Sierra(macOS10.12)以前のファイル共有
Sierra以前のMacのファイル共有は、Sierraのサポートページにあるように同時接続数に上限(10人)があり、それ以上の人数でファイル共有をしたいときはmacOS Serverをインストールする必要がありました。
macOS のファイル共有では、「ファイル共有」を使って、お使いの Mac に同時に最大 10 人のユーザが接続することを許可できます。お使いの Mac に 10 台を超えるコンピュータが同時に接続できるようにする必要がある場合は、App Store で入手できる macOS Server を使用してください。

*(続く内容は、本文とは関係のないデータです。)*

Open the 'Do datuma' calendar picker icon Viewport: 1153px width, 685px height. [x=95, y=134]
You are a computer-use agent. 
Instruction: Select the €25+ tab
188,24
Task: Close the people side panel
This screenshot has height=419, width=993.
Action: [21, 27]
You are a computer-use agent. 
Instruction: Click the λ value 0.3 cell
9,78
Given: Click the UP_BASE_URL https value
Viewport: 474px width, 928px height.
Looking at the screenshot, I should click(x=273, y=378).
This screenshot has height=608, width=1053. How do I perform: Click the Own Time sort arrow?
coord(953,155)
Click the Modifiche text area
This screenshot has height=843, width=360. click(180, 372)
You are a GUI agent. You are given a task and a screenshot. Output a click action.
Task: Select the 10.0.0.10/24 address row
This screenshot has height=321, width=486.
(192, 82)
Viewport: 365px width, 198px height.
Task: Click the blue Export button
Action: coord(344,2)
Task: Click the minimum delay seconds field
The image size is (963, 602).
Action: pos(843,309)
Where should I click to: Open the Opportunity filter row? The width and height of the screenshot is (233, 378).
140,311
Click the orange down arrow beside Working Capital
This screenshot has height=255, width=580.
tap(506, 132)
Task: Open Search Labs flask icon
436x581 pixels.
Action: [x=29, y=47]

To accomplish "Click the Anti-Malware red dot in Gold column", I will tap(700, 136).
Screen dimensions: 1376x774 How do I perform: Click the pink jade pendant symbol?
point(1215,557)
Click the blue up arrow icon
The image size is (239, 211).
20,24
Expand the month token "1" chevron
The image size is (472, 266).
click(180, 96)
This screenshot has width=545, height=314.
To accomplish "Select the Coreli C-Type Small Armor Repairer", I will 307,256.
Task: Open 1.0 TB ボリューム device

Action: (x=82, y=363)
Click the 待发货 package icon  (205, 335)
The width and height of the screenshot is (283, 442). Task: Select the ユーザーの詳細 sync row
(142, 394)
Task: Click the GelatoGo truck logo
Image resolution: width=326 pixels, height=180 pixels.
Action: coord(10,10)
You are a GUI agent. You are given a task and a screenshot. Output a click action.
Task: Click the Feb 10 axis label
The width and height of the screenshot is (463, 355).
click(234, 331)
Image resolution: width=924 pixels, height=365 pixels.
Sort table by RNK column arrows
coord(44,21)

High Sierra(macOS10.13)以降のファイル共有
しかし、High Sierraからファイルサーバ、キャッシュサーバ、Time Machine サーバの機能がmasOS Serverから移行されたことで、同時接続数の上限がなくなり、OSの標準機能として利用できるようになりました。
※ファイルシステムがAPFSになったことでAFPでのファイル共有ができなくなったり(SSDのみ)、セキュリティアップデート後にファイル共有ができなくなったりするなど、注意することはいくつかあるようです。
- macOS High Sierra 10.13.1 用のセキュリティアップデート 2017-001 の適用後にファイル共有を修復する
- macOS High Sierra の APFS の導入準備を進める
ファイル共有の使い方
ファイル共有の使い方自体は簡単で、システム環境設定の「共有」で「ファイル共有」にチェックを入れ、共有したいディスク/ディレクトリを「+」ボタンから追加して、共有するユーザーと権限を設定するだけ。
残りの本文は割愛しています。